Still, several that offer low- or moderate-priced loans said they either broke even or lost a little money on their programs.
Ways around the rate cap
For now, most credit unions that offer payday loans do so outside the new federal program. Those that do so must follow the old 18 percent interest rate cap. Some get around the restriction by charging high application fees.
At Kinecta Federal Credit Union, which has branches throughout the country, a $400 two-week loan costs $42.25.
That’s an annualized interest of more than 350 percent, well above the allowable federal limit. But in calculating the charge, Kinecta says that just $3 is interest. The rest comes from a $39.95 application fee, which is charged each time — even for repeat borrowers.
Kinecta Vice President Randy Dotemoto said that it could not afford to make loans for less. He said that credit unions are permitted to exclude application fees from financing costs under the federal truth-in-lending law.
Other credit unions, such as Mountain America, sell loans in exchange for a commission by third-party payday companies with such names as “Quick Cash” and “CU on Payday.”
Mountain America referred questions to Scott Simpson, head of the Utah Credit Union Association, a trade group.
“They are creating an alternative in the marketplace,” Simpson said. “The demand doesn’t stop if these loans go away.”
In other cases, the loans are financed by a state-chartered credit union, such as Mazuma Credit Union in Missouri, which does not have to comply with federal lending rules.
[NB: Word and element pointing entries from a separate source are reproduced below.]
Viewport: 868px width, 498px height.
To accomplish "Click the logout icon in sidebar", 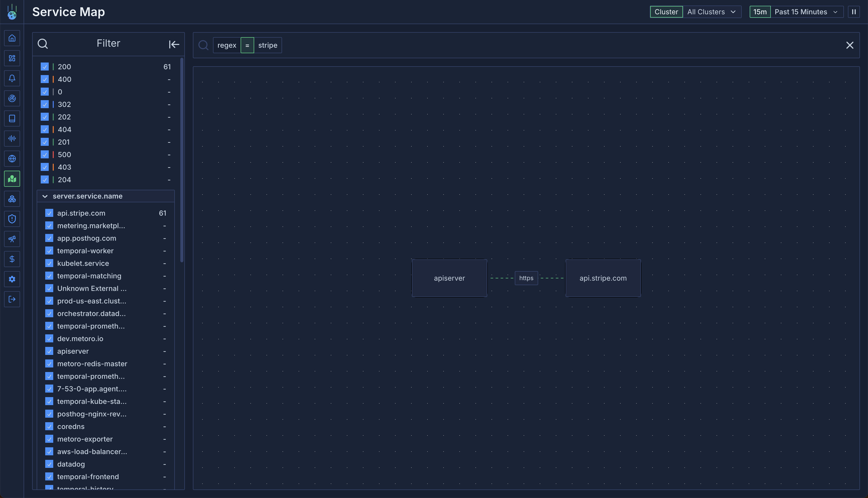I will (12, 299).
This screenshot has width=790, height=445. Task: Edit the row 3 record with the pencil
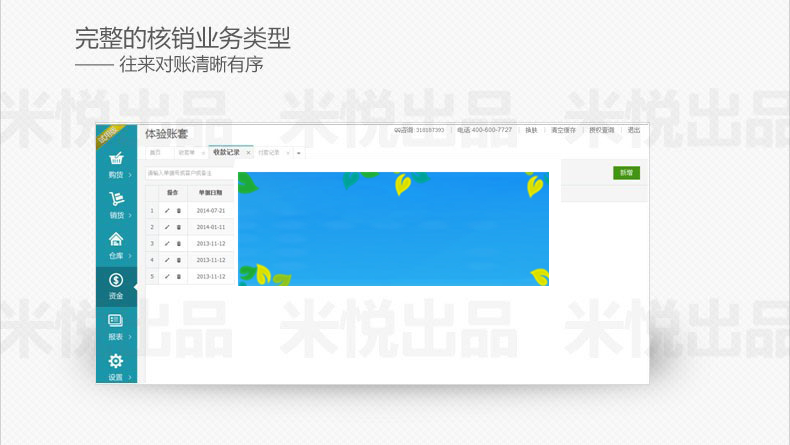[167, 243]
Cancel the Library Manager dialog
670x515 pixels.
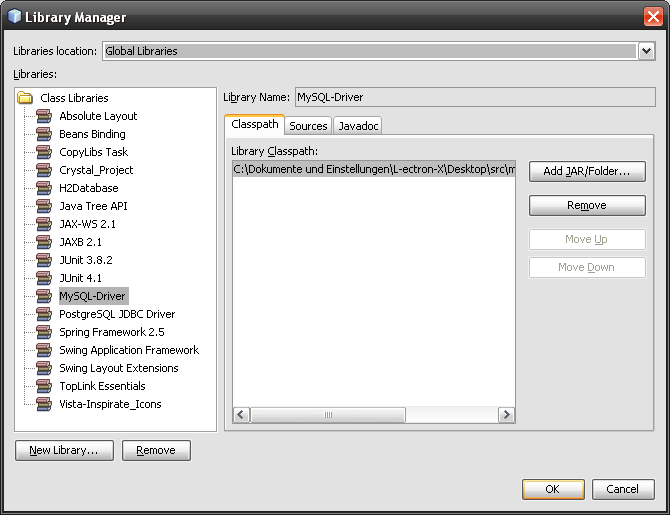point(623,489)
Missouri imposes few restrictions on loans made in the state.
Lauren Saunders, a lawyer at the National Consumer Law Center, said regulators should stop these relationships. “They should prohibit any federal credit union from partnering with payday lenders or marketing anything that they would be prevented from offering themselves,” she said.
The NCUA said it does not have the authority to shut down loans funded by third-party lenders. It added that any loan offered by a credit union must comply with the federal truth-in-lending law, but the agency declined to comment on whether specific firms were in compliance.
Fast cash for car loans
On a recent Saturday morning, Sam Heredia, 29, a producer for a Spanish-language morning radio show, stopped in at a branch of Nix Check Cashing, a Kinecta subsidiary, in a middle-class neighborhood near downtown Los Angeles.
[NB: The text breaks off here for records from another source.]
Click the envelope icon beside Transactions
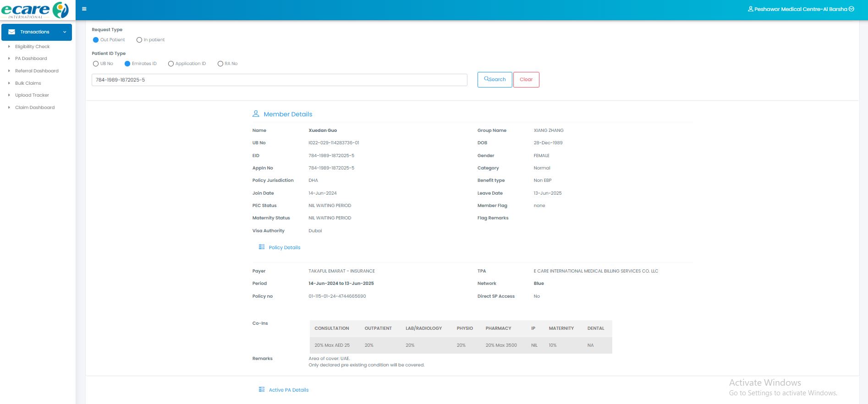 pyautogui.click(x=12, y=32)
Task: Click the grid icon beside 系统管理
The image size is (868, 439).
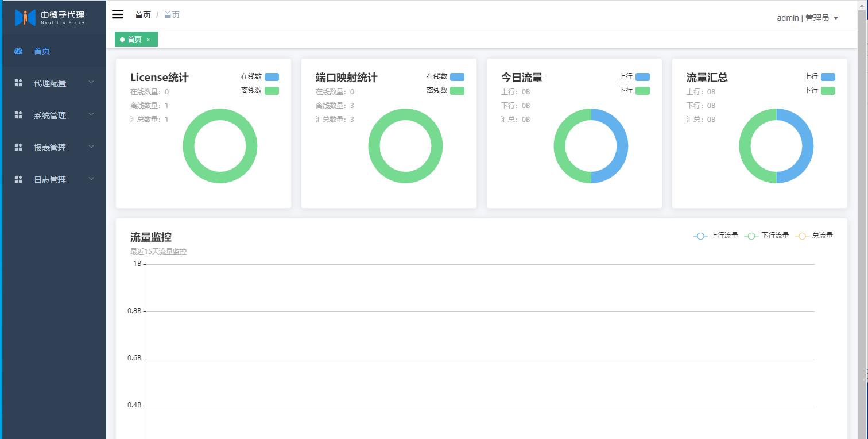Action: click(18, 115)
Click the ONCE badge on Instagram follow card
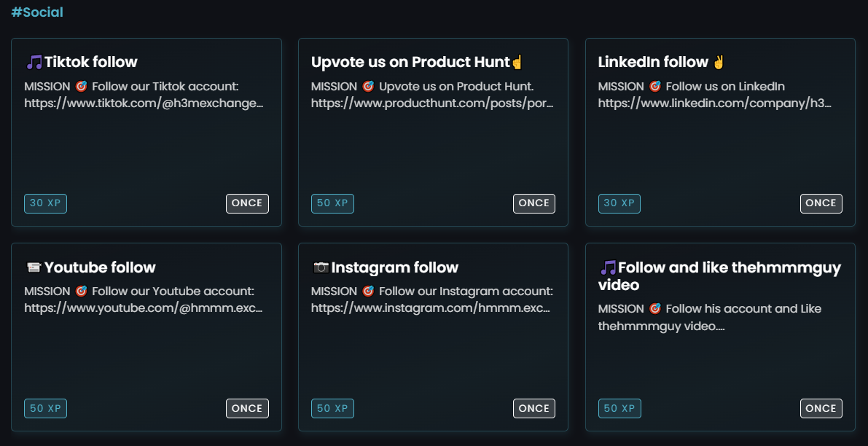The image size is (868, 446). [x=534, y=409]
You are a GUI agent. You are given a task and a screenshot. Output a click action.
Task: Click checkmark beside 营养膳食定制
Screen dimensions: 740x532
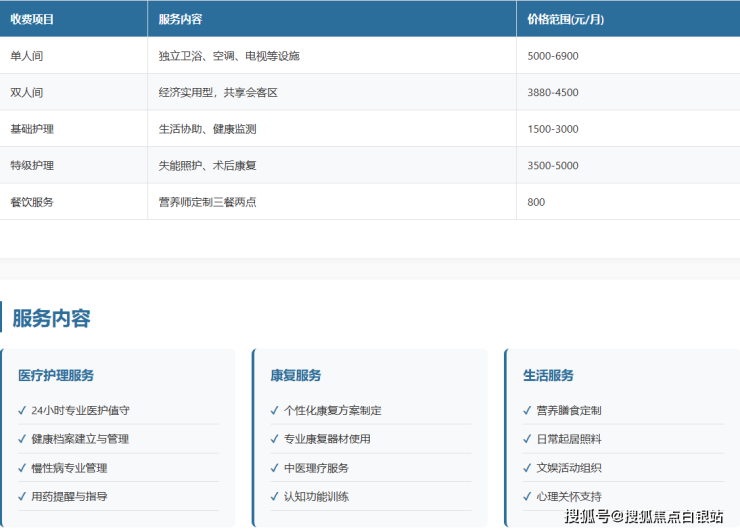tap(527, 410)
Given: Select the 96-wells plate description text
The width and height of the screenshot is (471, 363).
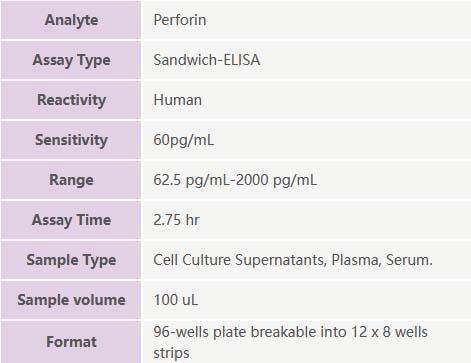Looking at the screenshot, I should pyautogui.click(x=290, y=342).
The biggest drain on his finances is his car, a 2007 Toyota Tundra, Heredia said. Every two weeks for the past year, Heredia has borrowed $400 from Nix. That means he has paid about $1,000 in interest — a 362 percent annual interest rate.
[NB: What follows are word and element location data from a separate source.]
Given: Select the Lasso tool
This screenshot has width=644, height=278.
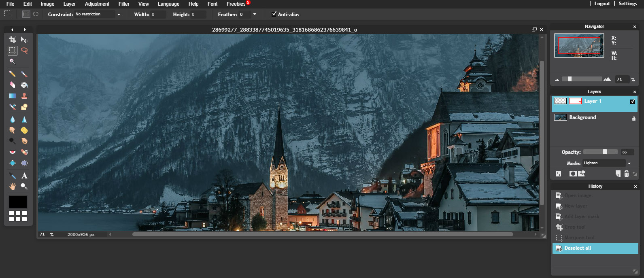Looking at the screenshot, I should click(24, 51).
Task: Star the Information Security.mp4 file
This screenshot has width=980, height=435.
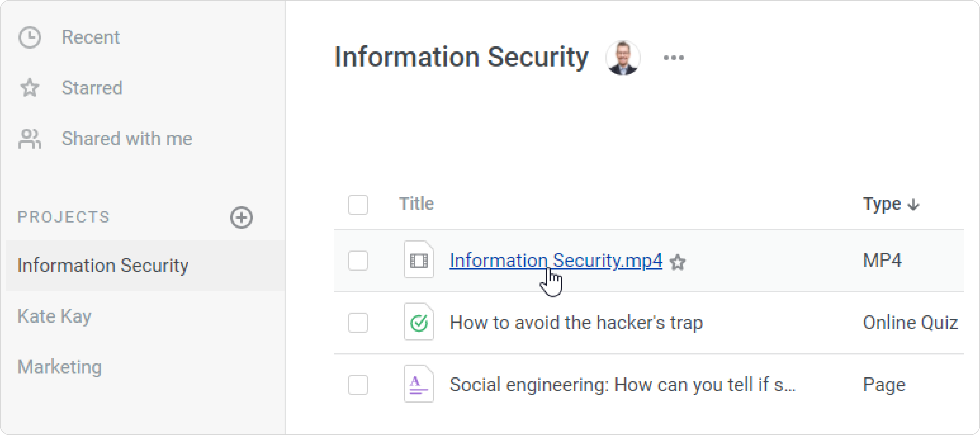Action: click(678, 262)
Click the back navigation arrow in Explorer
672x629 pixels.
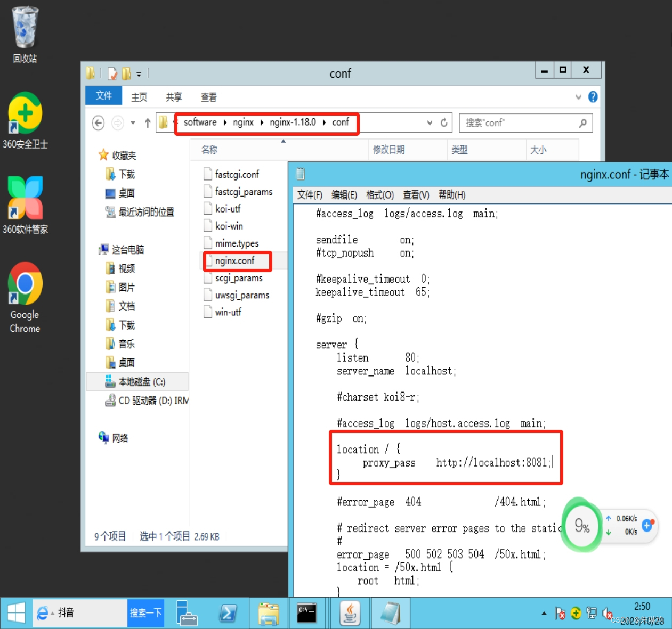click(98, 122)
“I think it’s a high percent,” he said.
Douglas Fecher, the president of Wright-Patt Credit Union in Dayton, Ohio said that a fee on top of interest is necessary to make loans affordable.
A $250 “Stretch Pay” loan comes with a $35 annual fee, which goes into a fund that backstops losses at about 50 Midwest credit unions. That fee could push the effective interest on a borrower who takes out two or three loans well above 100 percent per year.
But Fecher said that a lender earns just $3 on a $250, 30-day loan offered at 18 percent interest. “If one person doesn’t pay that back, we would need to make 80 more loans to make up for it,” he said.
His payday loan “doesn’t save the world,” he said. “But it’s cheaper than what they can get somewhere else.”
Freelancer Bethany Firnhaber contributed reporting in this story.
Hallman is a writer for iWatch News.org, a Web site of the Center for Public Integrity, which is a Washington-based nonprofit group focused on investigative journalism.